> [EXERCISE GOAL]: Reproduce each of the following entries word for word, leaving out the pictures.
Begin SUPPLIED RECORDS
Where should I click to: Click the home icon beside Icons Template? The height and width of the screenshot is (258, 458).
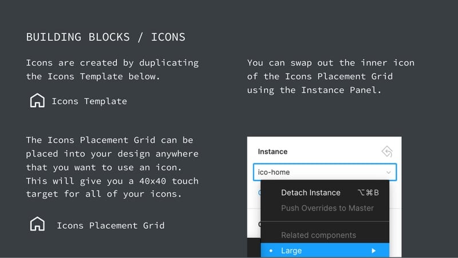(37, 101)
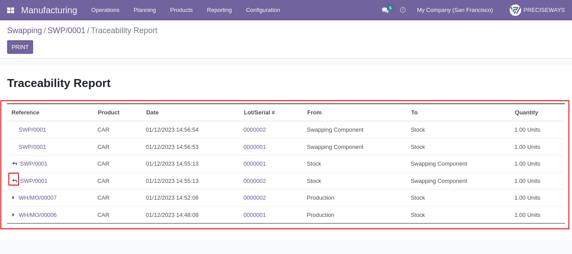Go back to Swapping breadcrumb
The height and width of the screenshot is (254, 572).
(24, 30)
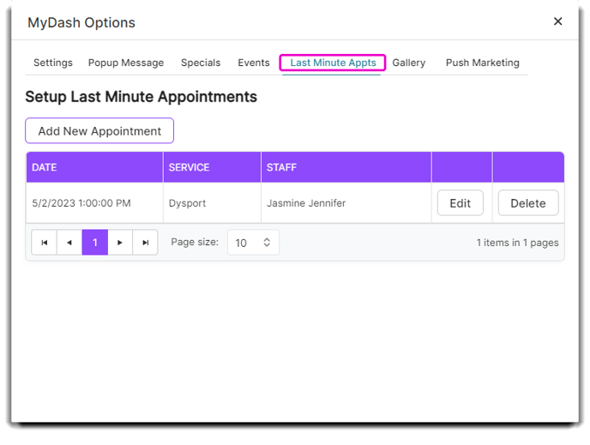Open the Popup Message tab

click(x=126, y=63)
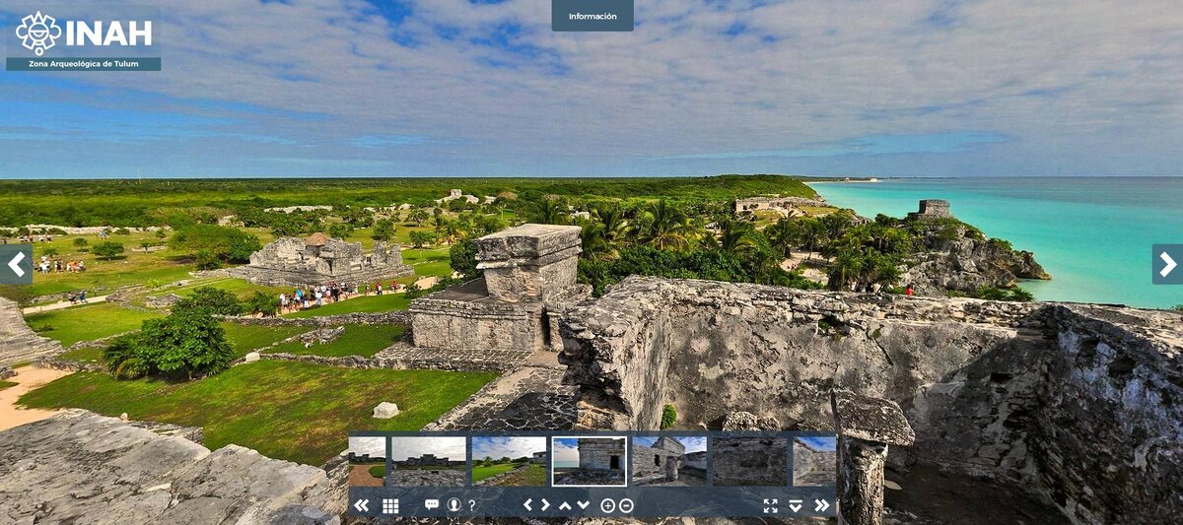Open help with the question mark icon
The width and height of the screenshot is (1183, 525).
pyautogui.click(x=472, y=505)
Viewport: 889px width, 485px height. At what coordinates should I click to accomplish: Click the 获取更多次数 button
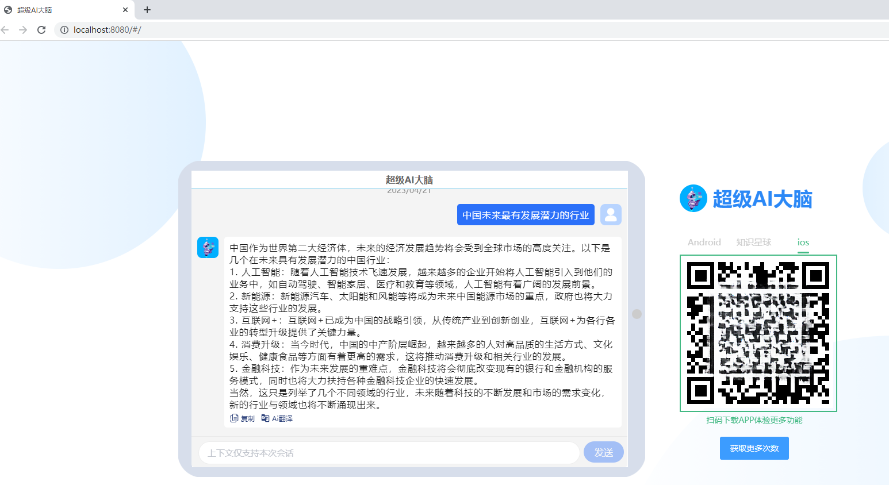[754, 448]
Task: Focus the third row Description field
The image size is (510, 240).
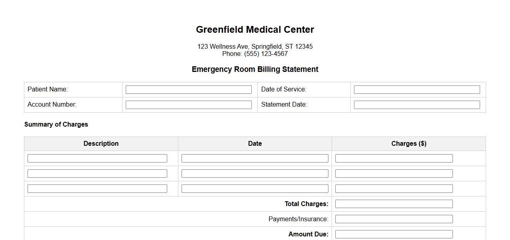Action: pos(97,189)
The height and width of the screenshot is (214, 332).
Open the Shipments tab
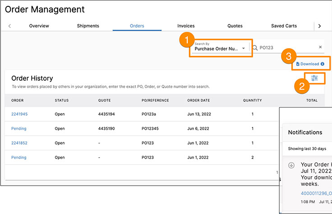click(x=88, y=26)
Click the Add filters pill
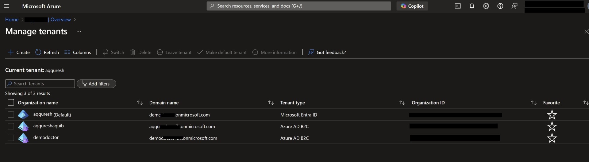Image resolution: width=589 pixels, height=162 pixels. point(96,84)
End SUPPLIED RECORDS
> [THE OUTPUT]:
Where should I click to: Click the home icon beside Icons Template? The height and width of the screenshot is (258, 458).
(37, 101)
Go back to Swapping breadcrumb
The height and width of the screenshot is (254, 572).
(24, 30)
Open the Popup Message tab

click(x=126, y=63)
Open help with the question mark icon
The width and height of the screenshot is (1183, 525).
pyautogui.click(x=472, y=505)
Viewport: 889px width, 485px height. At what coordinates should I click to accomplish: Click the 获取更多次数 button
[754, 448]
Task: Focus the third row Description field
The image size is (510, 240).
Action: pos(97,189)
The height and width of the screenshot is (214, 332).
Open the Shipments tab
click(x=88, y=26)
Click the Add filters pill
Image resolution: width=589 pixels, height=162 pixels. point(96,84)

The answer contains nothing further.